Textabschnitt:
+ + +

# Beckhoff Regler AX2000-Reihe und AX2500-Reihe: Erfahrungen?



## Burkhard (2 Dezember 2007)

Hallo liebe Forumsteilnehmer,

wer von euch hat Erfahrungen mit den Beckhoff Antriebsreglern der Reihe AX2000 oder AX2500? Gemeinsam mit den Servomotoren von Beckhoff ist das eine interessante Antriebslösung für NC-Anwendungen mit Motion-Control-Bausteinen unter TwinCat lassen sich damit auf Beckhoff-IPCs unter WIndows sehr leistungsfähige SPS-Programme auf Basis IEC 6-1131-3 programmieren. 

Mich interessieren eure Erfahrungen mit der Hardware? Wie robust und fehleranfällig sind die Teile bei euch? Und welche Inbetriebnahme-Erfahrungen habt ihr mit der Anbindung an den Bus (Lightbus, SERCOS, Ethernet-IP, Profibus-DP/MC)...

Unsere Erfahrungen damit sind durchschnittlich gut, wir hatten einige Ausfälle, danach war der Zwischenkreis hin, und es kam immer der Fehler Überspannung im Mastermodul, die Zwischenkreisspannung stieg immer höher und dann stieg der Regler bzw. die Leistungs-Stufe aus. 

Unser Schaltschrank hat aber keine Drosseln und ich vermute dass es sich um eine Spannungs-Spitze in der Hauptversorgung handelt, da das gesamte Elektronetz der Firma abgeschaltet und wieder eingeschaltet wurde und die Anlage nicht heruntergefahren worden war.

Wer kennt sich mit der korrekten elekrischen Verschaltung aus, welche Zusatzkomponenten werden im Schaltschrank ausser den Reglern noch benötigt?

Ist es ein Problem wenn man die Klemme auf der die drei Haupthhasen (380V) aufgeklemmt sind, einfach so abzieht und wieder aufsteckt, während die Motoren Enabled und in der Reglung sind?

Ich werde den Defekten AX2500-Master einfach austauschen und ein Ersatzgerät bestellen, bevor ich lange herumprobiere- das dauert auch viel zu lange, denn mit Maschine muss wieder "in Produktion"...

Mit freundlichen Grüßen,

B. M.


----------



## trinitaucher (3 Dezember 2007)

Burkhard schrieb:


> ...Ist es ein Problem wenn man die Klemme auf der die drei Haupthhasen (380V) aufgeklemmt sind, einfach so abzieht und wieder aufsteckt, während die Motoren Enabled und in der Reglung sind?...


 
Ist das etwa ernst gemeint?


----------



## Burkhard (3 Dezember 2007)

+ + +

Aufgaben:
1 - Welcher Fehler trat nach den Ausfällen laut dem Forumsthread immer wieder auf?
2 - Gib den Forumsthread von „wer von euch“ bis „die Leistungs-Stufe aus.“ wortgetreu wieder.
Die Auflistung ist eigenständiges Material und gehört nicht zum Forumsthread.

Quellenauszug:
+ + +

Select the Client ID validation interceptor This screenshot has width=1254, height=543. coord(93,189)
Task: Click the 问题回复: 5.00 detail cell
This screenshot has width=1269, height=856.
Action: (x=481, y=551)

+ + +

Lösungen je Aufgabe:
1 - Der Fehler Überspannung im Mastermodul.

2 -
wer von euch hat Erfahrungen mit den Beckhoff Antriebsreglern der Reihe AX2000 oder AX2500? Gemeinsam mit den Servomotoren von Beckhoff ist das eine interessante Antriebslösung für NC-Anwendungen mit Motion-Control-Bausteinen unter TwinCat lassen sich damit auf Beckhoff-IPCs unter WIndows sehr leistungsfähige SPS-Programme auf Basis IEC 6-1131-3 programmieren. 

Mich interessieren eure Erfahrungen mit der Hardware? Wie robust und fehleranfällig sind die Teile bei euch? Und welche Inbetriebnahme-Erfahrungen habt ihr mit der Anbindung an den Bus (Lightbus, SERCOS, Ethernet-IP, Profibus-DP/MC)...

Unsere Erfahrungen damit sind durchschnittlich gut, wir hatten einige Ausfälle, danach war der Zwischenkreis hin, und es kam immer der Fehler Überspannung im Mastermodul, die Zwischenkreisspannung stieg immer höher und dann stieg der Regler bzw. die Leistungs-Stufe aus.